(November 18, 2018 at 12:34 pm)MysticKnight Wrote: I am saying it perhaps is properly basic and all we can do is appeal to other proper basic facts that would contradict it.
One of the properties of some properly basic beliefs is that they are incorrigible. That to deny them would result in a contradiction or logical inconsistency. It wouldn't be conclusive, whether your belief were incorrigible or not, but if it were, you would have a strong argument for your belief, and if it weren't, then at least you've narrowed the field with respect to what you can argue on its behalf.
Properly basic beliefs, justification, foundationalism and the corresponding epistemology in general are very broad topics, so a discussion of what makes a belief properly basic could easily get mired in detail and go nowhere. But at a minimum, I would have to ask whether you are appealing to some form of reformed epistemology, or more classical foundationalism. The distinction matters, and the term 'basic belief' is used in both.

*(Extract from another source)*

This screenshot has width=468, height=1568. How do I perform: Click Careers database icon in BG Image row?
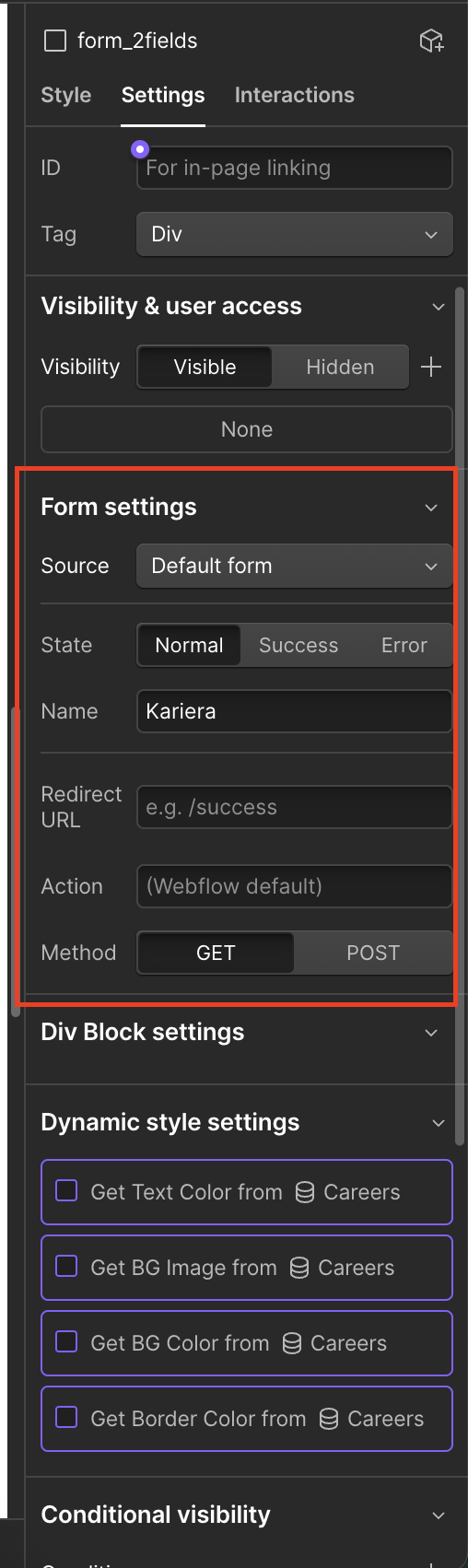299,1268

Beyond that, the purpose of argument is to persuade. If you think that something is properly basic, and those you are attempting to persuade do not, you're not going to succeed in persuading them. So if we have a difference over what is and is not properly basic, and the rest depends upon that, then we have to stop right here. We can go no further and further attempts to persuade us on the basis of it being a properly basic belief is just spamming. You will have stopped talking to us, and simply be talking to yourself.

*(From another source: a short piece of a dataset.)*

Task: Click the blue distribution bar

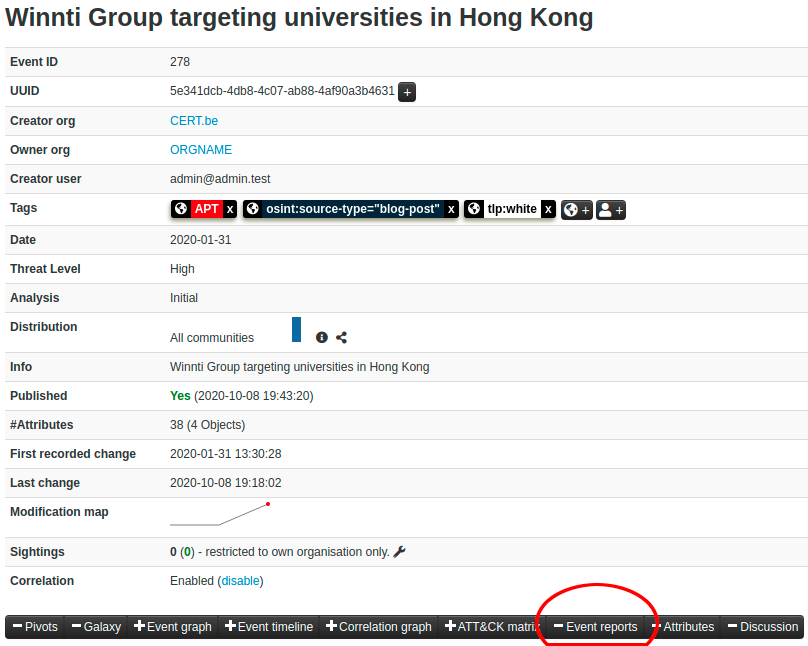Action: pyautogui.click(x=296, y=330)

The only additional thing I would add is that reasonable and healthy adults disagree as to whether something is or is not properly basic, then that is a strong prima facie case against that being a properly basic belief, so assuming it is without any additional evidence that it is in the face of that disagreement is substituting a weak case for a strong one, and that's simply illogical. You need a lot more than "I believe it is properly basic" if there is considerable disagreement as to the fact, and that's a bar, which, simply from an impressionistic standpoint as someone familiar with the epistemological issues, a very high bar, and one that you are unlikely to meet.